Bethlehem, Palestine










In Jerusalem I was lucky to make a fast friendship with four other fabulous traveler’s who were as confused about the sporadic open and close times of the sights as I was. We decided to head out on a day when it seemed most things were closed (we think) and try an entrance into Bethlehem to see the Church of the Nativity, the barn where Jesus was supposedly born. A very short distance by car, we all piled in and made it to the imposing border in ten minutes where the high wall caging the city and it’s people on land they once roamed free can be seen stretched over the hillside like a scar. This border was not easy like Jericho with a few questions and a hand wave; this was an organized security maze of entrances, exits, passport control and metal detectors. We were able to pass without any trouble other than the feeling of sadness that people on all sides are living in an environment encased in fear, resentment, and anger.
At first sight, you are confronted with the towering cement borders of the designated land and the Palestinians have treated this wall as people from all over the world have done in the past; expressing themselves with spray-painted art and political messages – the famous JFK quote “Ich Bin Ein Berliner” and a Bansky mural among them. Having to walk through this section to get to the main part of the city was, again, heartbreaking with it’s obvious lack of funding.
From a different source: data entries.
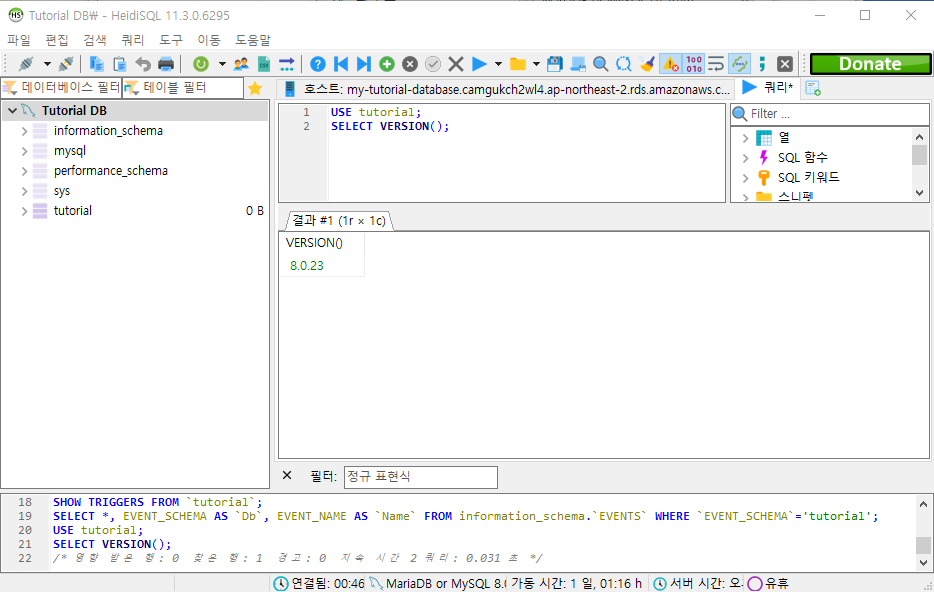Expand the information_schema tree node
This screenshot has height=592, width=934.
click(x=25, y=131)
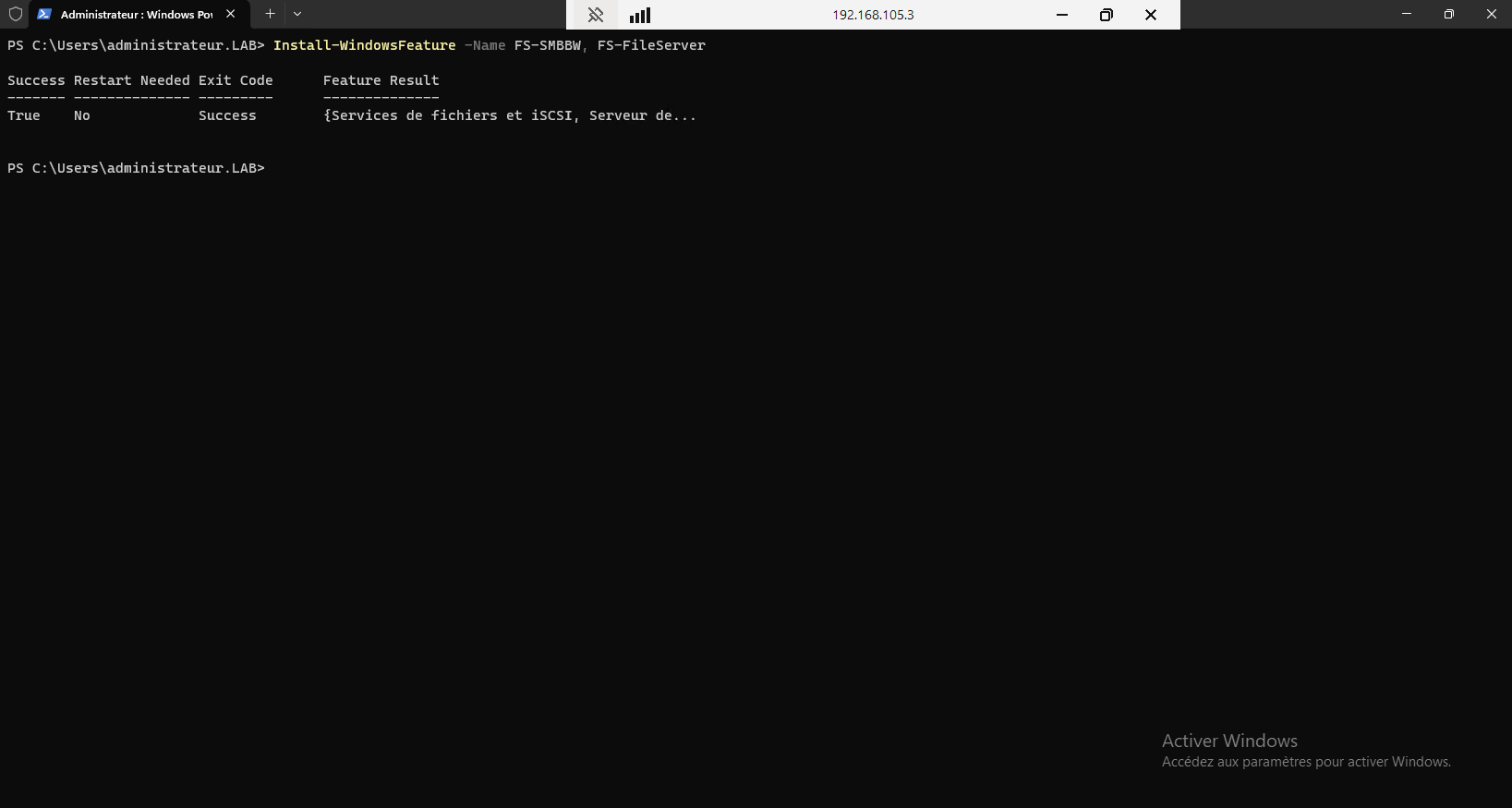Image resolution: width=1512 pixels, height=808 pixels.
Task: Restore down the Windows Terminal window
Action: pyautogui.click(x=1449, y=14)
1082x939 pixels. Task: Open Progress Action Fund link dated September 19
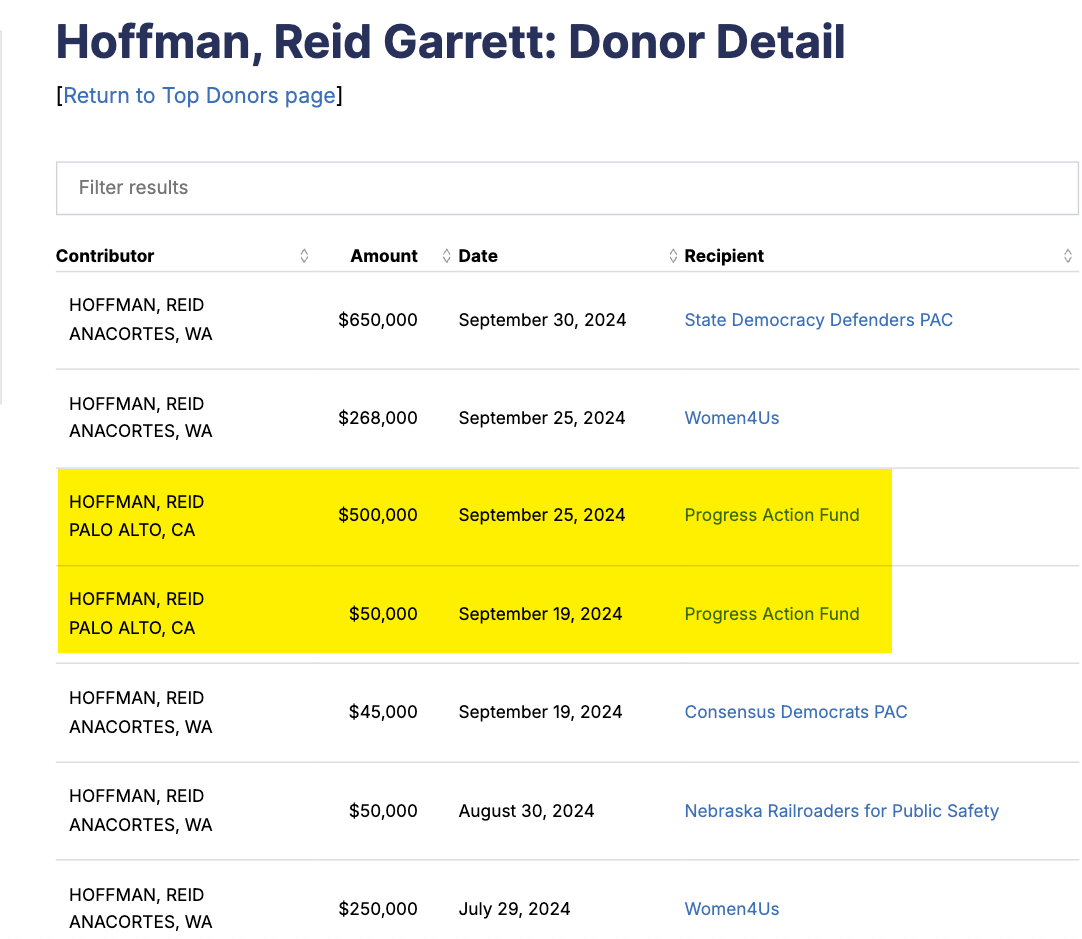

Keeping in the vain of struggle, we struggled about 5 kilometers in the heat, up a hill, toward the church where Mary struggled to keep Jesus from the same fate as the rest of the young boys in Bethlehem at the time – sure death. The Church of the Nativity has been one of my favorite’s so far, not just for the significant history, but for it’s elegant simplicity; muted, marble columns line the nave of high, rustic, barn-like ceilings with windows streaming in light on the preserved frescoes and highlighted floor mosaic. The Orthodox alter is dripping with lanterns of different colors and the surrounding walls display an impressive collection of interesting Orthodox religious icons. There are obviously many tourists and to see the spot where baby Jesus had his crib in the original barn beneath the present structure, everyone must bend through a small opening and walk down the stairs into a dark, candlelit, devoutly energized space where, much like the pilgrims at the top of Mt. Sinai, break into song and give the place a feeling of Christmas day over two thousand years ago (minus all the video and photo cameras).
On the way out through the winding fences of inclusion and exclusion under the watchful eyes of machine guns after just visiting the place where Jesus was hidden from a King Herod initiated genocide, I was scanning the millennium for some sort of progress on the “live and let live” frontier and, unfortunately, came up short. I wonder how many more thousand’s of years must past before we try the novel idea of learning from history and start playing nice in the sandbox.